If a Certified Registered Dental Hygienist is required to file a report under the provisions of this rule, the supervising dentist shall also file a contemporaneous report in accordance with subsection (2).

(7) The initial and complete reports required by this rule shall be mailed to: The Florida Board of Dentistry, 4052 Bald Cypress Way, Bin #C08, Tallahassee, Florida 32399-3258.
(8) When a patient death or other adverse occurrence is reported to the Board pursuant to this rule, the initial report shall be transmitted to the Chairman of the Board's Probable Cause Panel or another designated member of the Probable Cause Panel to determine if there is legal sufficiency that there has been a violation of the practice act. If so, the Adverse Incident Report shall be referred to the Department of Health, Consumer Services Unit as a complaint and the provision of Section 456.073, F.S. shall control.

Fla. Admin. Code Ann. R. 64B5-14.006

Rulemaking Authority 466.004(4), 466.017(3), (6) FS. Law Implemented 466.017(3), (5) FS.

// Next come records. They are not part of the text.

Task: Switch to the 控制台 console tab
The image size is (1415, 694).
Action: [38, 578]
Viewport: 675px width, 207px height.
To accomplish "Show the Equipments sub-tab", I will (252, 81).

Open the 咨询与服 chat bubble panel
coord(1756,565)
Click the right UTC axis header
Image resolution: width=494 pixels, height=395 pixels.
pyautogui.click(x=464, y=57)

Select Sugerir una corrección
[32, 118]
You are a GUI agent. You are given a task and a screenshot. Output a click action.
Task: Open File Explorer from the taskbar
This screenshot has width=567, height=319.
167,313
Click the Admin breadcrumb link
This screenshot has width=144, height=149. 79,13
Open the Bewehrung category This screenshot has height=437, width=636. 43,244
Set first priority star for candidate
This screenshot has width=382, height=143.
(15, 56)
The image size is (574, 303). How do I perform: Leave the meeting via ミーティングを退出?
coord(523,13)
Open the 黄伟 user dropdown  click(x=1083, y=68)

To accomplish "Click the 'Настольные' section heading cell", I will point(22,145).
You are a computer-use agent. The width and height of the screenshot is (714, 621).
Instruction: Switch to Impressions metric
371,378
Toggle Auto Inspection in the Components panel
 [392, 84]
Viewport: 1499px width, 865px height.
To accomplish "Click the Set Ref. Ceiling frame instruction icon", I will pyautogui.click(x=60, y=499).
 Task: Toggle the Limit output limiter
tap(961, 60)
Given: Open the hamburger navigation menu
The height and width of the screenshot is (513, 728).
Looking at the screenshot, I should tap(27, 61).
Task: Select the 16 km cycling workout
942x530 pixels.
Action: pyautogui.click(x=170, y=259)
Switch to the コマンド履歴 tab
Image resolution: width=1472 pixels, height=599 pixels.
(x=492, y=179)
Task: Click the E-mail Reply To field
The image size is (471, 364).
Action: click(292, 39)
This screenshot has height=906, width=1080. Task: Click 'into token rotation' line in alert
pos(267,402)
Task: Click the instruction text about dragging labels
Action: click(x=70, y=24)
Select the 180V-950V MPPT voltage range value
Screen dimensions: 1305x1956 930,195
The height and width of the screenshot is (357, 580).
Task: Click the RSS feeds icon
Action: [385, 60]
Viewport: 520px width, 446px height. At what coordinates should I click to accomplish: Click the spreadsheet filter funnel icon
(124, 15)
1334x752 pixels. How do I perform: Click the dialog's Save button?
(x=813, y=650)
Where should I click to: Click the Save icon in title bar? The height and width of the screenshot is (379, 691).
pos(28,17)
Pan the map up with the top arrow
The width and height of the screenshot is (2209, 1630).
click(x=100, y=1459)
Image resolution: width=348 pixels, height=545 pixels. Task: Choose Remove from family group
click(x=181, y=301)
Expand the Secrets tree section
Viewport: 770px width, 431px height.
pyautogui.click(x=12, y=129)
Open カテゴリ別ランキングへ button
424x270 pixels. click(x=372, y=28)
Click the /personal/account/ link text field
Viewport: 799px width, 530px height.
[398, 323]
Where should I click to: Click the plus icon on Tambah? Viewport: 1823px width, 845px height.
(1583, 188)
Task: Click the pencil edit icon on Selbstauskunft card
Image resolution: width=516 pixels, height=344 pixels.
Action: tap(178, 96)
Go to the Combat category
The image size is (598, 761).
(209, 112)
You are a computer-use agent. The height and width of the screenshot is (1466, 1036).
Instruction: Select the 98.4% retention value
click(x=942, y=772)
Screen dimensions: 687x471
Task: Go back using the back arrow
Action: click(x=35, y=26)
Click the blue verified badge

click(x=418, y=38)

New 2-12-86, Amended 3-27-90, Formerly 21G-14.006, Amended 12-20-93, Formerly 61F5-14.006, Amended 8-8-96, Formerly 59Q-14.006, Amended 11-4-03, 12-25-06, 8-5-12, Amended by Florida Register Volume 43, Number 211, October 31, 2017 effective 11/13/2017, Amended by Florida Register Volume 46, Number 038, February 25, 2020 effective 3/10/2020.

New 2-12-86, Amended 3-27-90, Formerly 21G-14.006, Amended 12-20-93, Formerly 61F5-14.006, Amended 8-8-96, Formerly 59Q-14.006, Amended 11-4-03, 12-25-06, 8-5-12, 11-13-17, 3-10-20.